Turkey has a strategically valuable position between the energy-producing countries and energy consuming countries. From this perspective, the geography where Turkey is positioned is very precious in terms of energy geopolitics. This position offers the opportunity to safely transport the Caspian, Russian and Middle Eastern energy resources to the world markets via Turkey. For today, when energy security is carefully discussed, sustainable and stable energy supply has become important for developed and developing countries. Thus, Turkey has begun to focus on energy projects. That Turkey implements its energy projects will, on the one hand, lay the groundwork for the transformation of the country into an energy commercial center, and, on the other, contribute to the region’s energy security.

When we look at the historical process, it is seen that energy sources based on fossil fuels such as coal, oil and natural gas have an undeniable effect on the course of international relations. Population growth and developing economies have increased the demand and dependency of countries upon energy. This increase in energy demand has naturally brought about the international competition for energy resources. The competition at the same time has directed countries towards high-scale and costly energy investments to meet their energy needs.

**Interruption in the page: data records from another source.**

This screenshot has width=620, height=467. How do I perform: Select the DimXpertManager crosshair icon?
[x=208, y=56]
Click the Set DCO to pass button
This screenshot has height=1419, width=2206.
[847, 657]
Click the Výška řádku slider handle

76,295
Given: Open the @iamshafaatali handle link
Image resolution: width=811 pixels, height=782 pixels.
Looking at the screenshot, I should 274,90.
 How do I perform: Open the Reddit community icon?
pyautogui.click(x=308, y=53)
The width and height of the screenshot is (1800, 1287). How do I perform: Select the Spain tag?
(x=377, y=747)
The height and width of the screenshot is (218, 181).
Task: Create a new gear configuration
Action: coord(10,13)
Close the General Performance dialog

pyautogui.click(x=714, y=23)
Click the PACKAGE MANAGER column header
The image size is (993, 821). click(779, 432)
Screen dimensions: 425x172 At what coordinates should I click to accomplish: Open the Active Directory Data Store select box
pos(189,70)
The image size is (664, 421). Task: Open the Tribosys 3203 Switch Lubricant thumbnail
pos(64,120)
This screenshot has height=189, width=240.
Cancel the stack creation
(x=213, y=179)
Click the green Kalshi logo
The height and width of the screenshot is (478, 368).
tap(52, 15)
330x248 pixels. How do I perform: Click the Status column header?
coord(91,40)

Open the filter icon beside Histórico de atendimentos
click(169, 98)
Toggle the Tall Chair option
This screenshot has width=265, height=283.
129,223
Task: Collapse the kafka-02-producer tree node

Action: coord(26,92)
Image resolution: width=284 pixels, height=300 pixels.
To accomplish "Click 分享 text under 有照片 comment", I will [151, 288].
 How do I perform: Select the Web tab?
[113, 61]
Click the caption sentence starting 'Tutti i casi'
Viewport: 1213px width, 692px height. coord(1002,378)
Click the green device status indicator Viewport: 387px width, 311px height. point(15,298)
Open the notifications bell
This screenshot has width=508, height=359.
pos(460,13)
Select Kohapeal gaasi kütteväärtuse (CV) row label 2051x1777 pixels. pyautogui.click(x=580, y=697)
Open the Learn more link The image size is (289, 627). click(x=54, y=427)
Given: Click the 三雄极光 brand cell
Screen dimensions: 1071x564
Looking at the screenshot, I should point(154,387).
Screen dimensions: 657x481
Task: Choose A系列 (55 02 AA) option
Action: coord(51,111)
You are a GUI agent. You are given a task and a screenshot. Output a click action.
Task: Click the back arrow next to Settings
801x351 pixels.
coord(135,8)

In this context, according to the data of International Energy Agency, it is estimated that a total of 66.5 trillion dollars will be invested in the energy sector on a global scale between 2016 and 2040.1 With the transformation of economy into a very tight structure bound to energy, the easy access to energy resources such as oil and gas has taken its place among the sine qua non of the international economy. For this reason, in addition to the fact that oil and natural gas are considered as strategic assets with the high value associated with production, finance and credit systems, they are also regarded as a national security problem. Furthermore, the direct proportion between economic growth and energy demand increases the demand of the countries for dollar and thus, ensures that the dollar maintains its international power.